:: Excerpted records ::

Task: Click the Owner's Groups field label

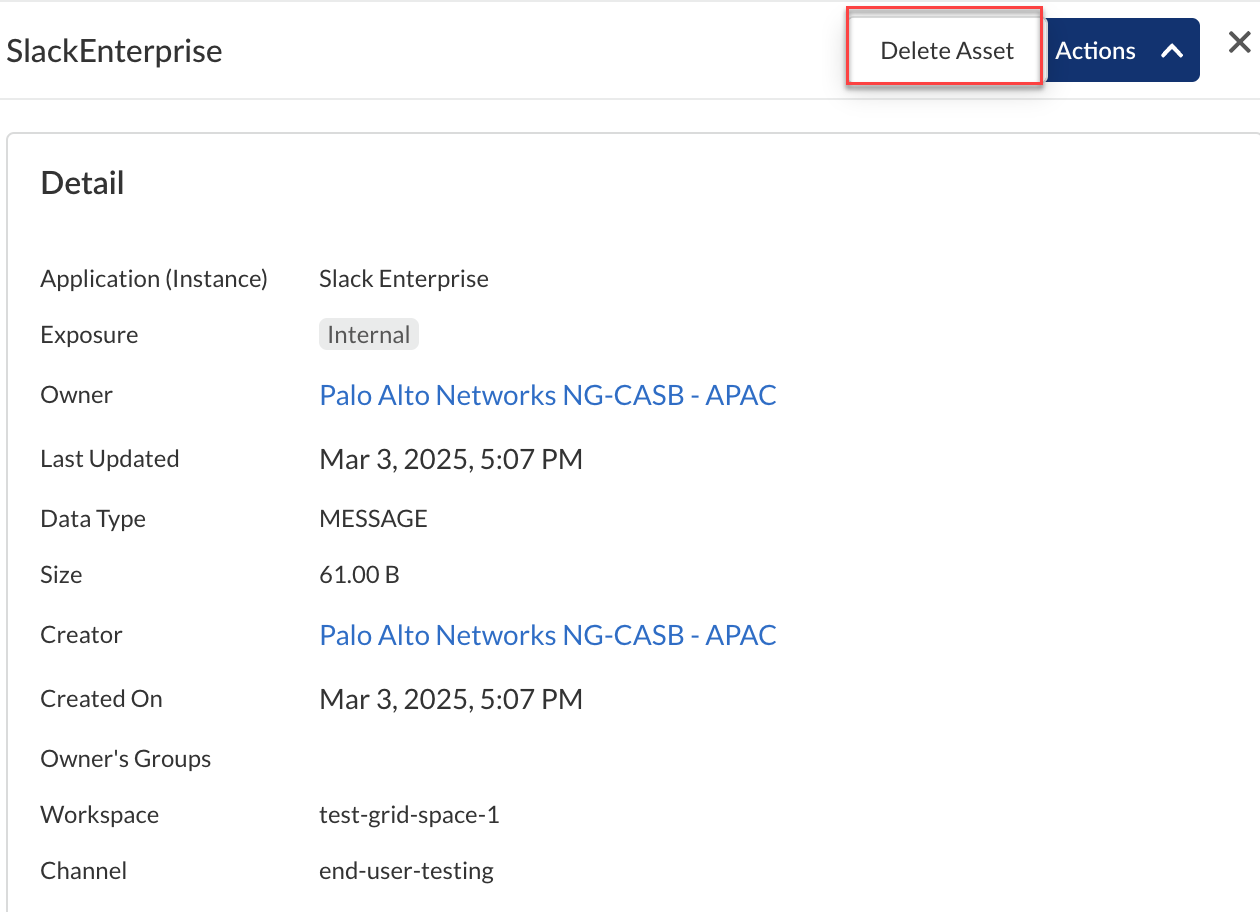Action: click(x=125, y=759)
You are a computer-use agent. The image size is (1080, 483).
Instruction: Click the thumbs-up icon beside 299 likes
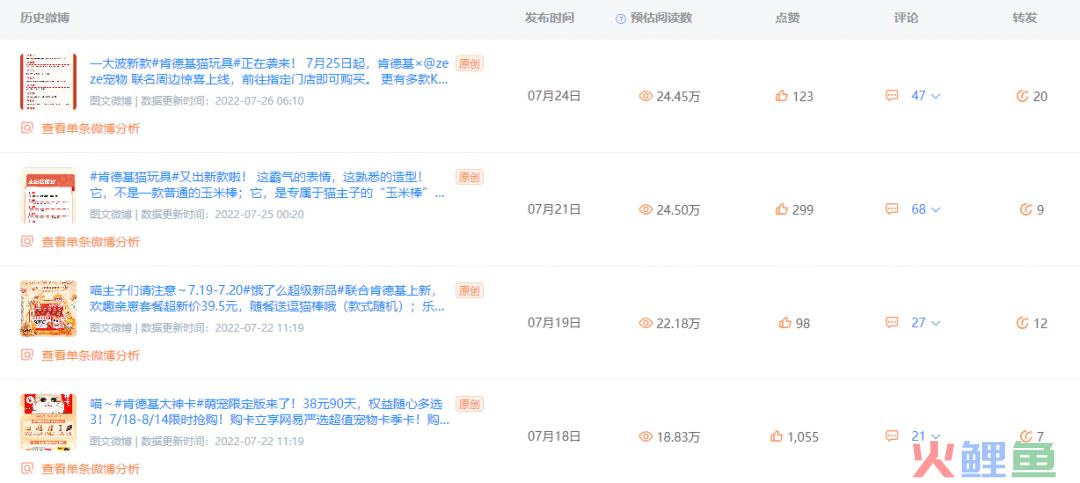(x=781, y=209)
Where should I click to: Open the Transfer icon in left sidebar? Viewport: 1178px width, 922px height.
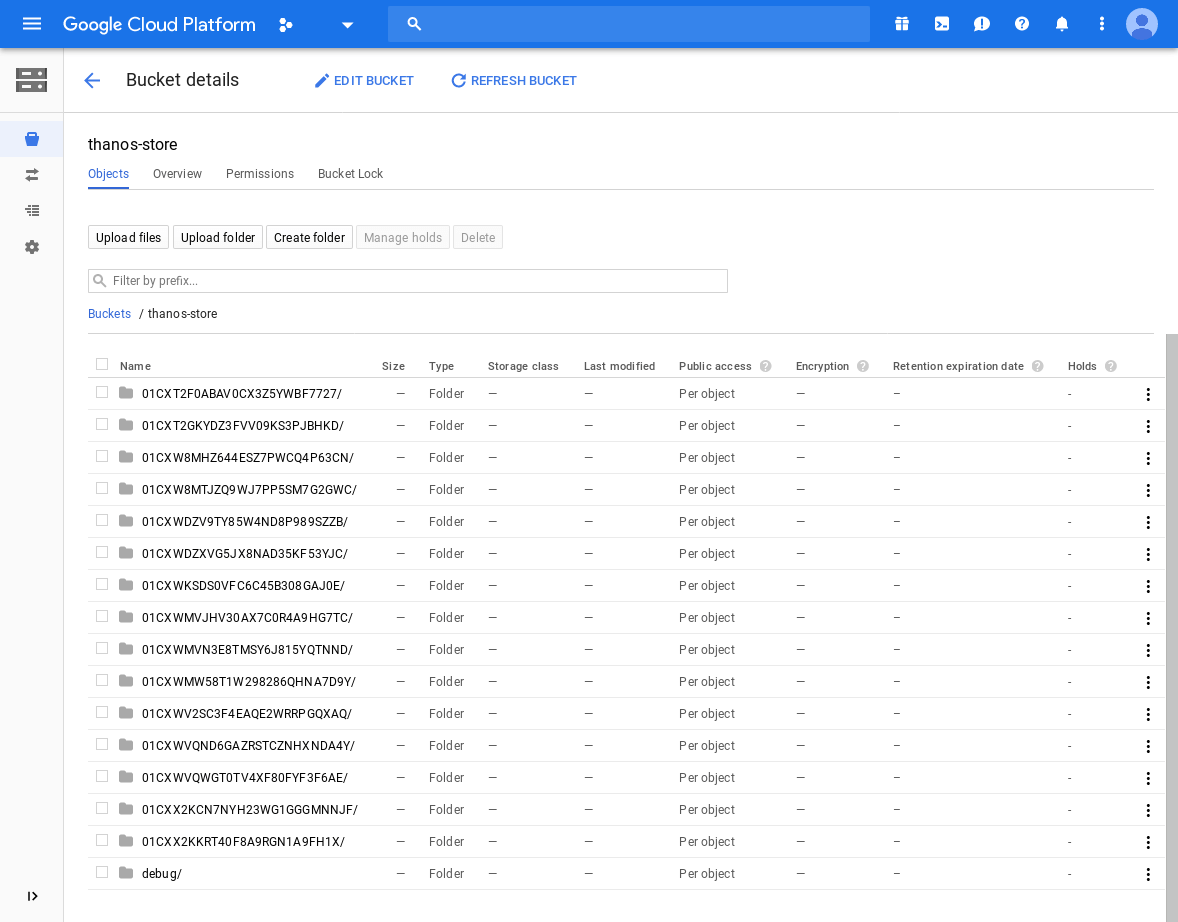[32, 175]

:: The task ::
In the copy, only the lines from the one holding "Where should I" through the end of the listing above should appear, retyped exactly, both ends included, with no pictures.

:: Result of the task ::
Where should I click to: Open the Transfer icon in left sidebar? Viewport: 1178px width, 922px height.
[32, 175]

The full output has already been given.